The first documents of the Palazzo date back to the end of the 13th century, when captain of the Guelfs, Francesco de’ Frescobaldi decided to purchase the building already owned by Pipini, to house the foreign magistrates, the court and the prisons. Between 1334 and 1338 the building was enlarged by Florentine craftsmen and the medieval appearance was changed. During the following centuries and especially in the 18th century a series of improvements were implemented finally until the late 19th century, when the building came under the demolition threat.

In 1912 an important restoration work led to the opening of the Galleria Comunale, which was previously housed in the Palazzo del Comune. The last restoration started in 1998 and it was finished in 2013. In September of the same year the museum reopened with the exhibition “From Donatello to Lippi. Officina pratese”.

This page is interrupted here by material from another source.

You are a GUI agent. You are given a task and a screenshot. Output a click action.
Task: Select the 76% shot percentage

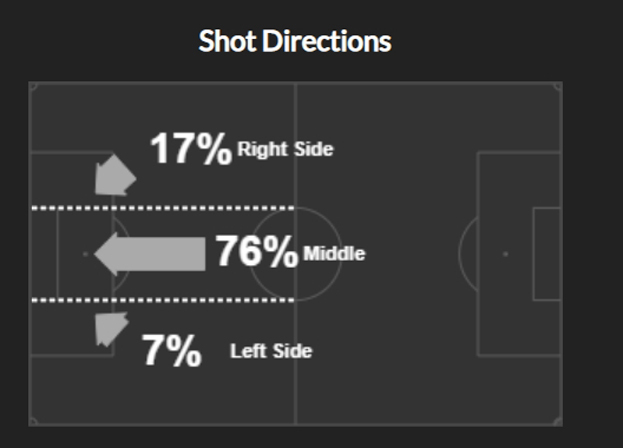pos(256,252)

The historical origins of the museum are linked to the decision of the grand duke of Tuscany, Leopold II, who wanted to create a collection of paintings for the students of the city’s drawing school (1788).

The collection was enriched thanks to various donations and purchases, until the official inauguration of the first exhibition organized by Giovanni Papini in 1912.

In 1926, thanks to Angiolo Badiani’s initiative, the State museum received their first assemblage of plaster casts by local sculptor Lorenzo Bartolini and in 1954 the museum was reopened with new layout, designed by Giuseppe Marchini.

In the late 1980s’ the gallery was closed for restoration work. During these years of improvements, the museum purchased the Crucifixion by Filippino Lippi and the altarpieces by Santi di Tito and Alessandro Allori were donated to the museum by Angela Riblet.

The museum holds many artworks, ranging from the Middle Ages to the 19th century. Among these there are the polyptych with the Stories of the Cintola by Bernardo Daddi, polyptychs by Giovanni da Milano and Lorenzo Monaco, Filippo Lippi’s Madonna del Ceppo and the Adoration of the Child and Vincenzo Ferrer, Filippino Lippi’s Annunciation with St. Julian, Mattia Preti’s Repudiation of Agar and the Cabins by Ardengo Soffici.

The collection includes also an important assemblage of sculptures of the most important artists of the time, among them Andrea della Robbia and Benedetto Buglioni.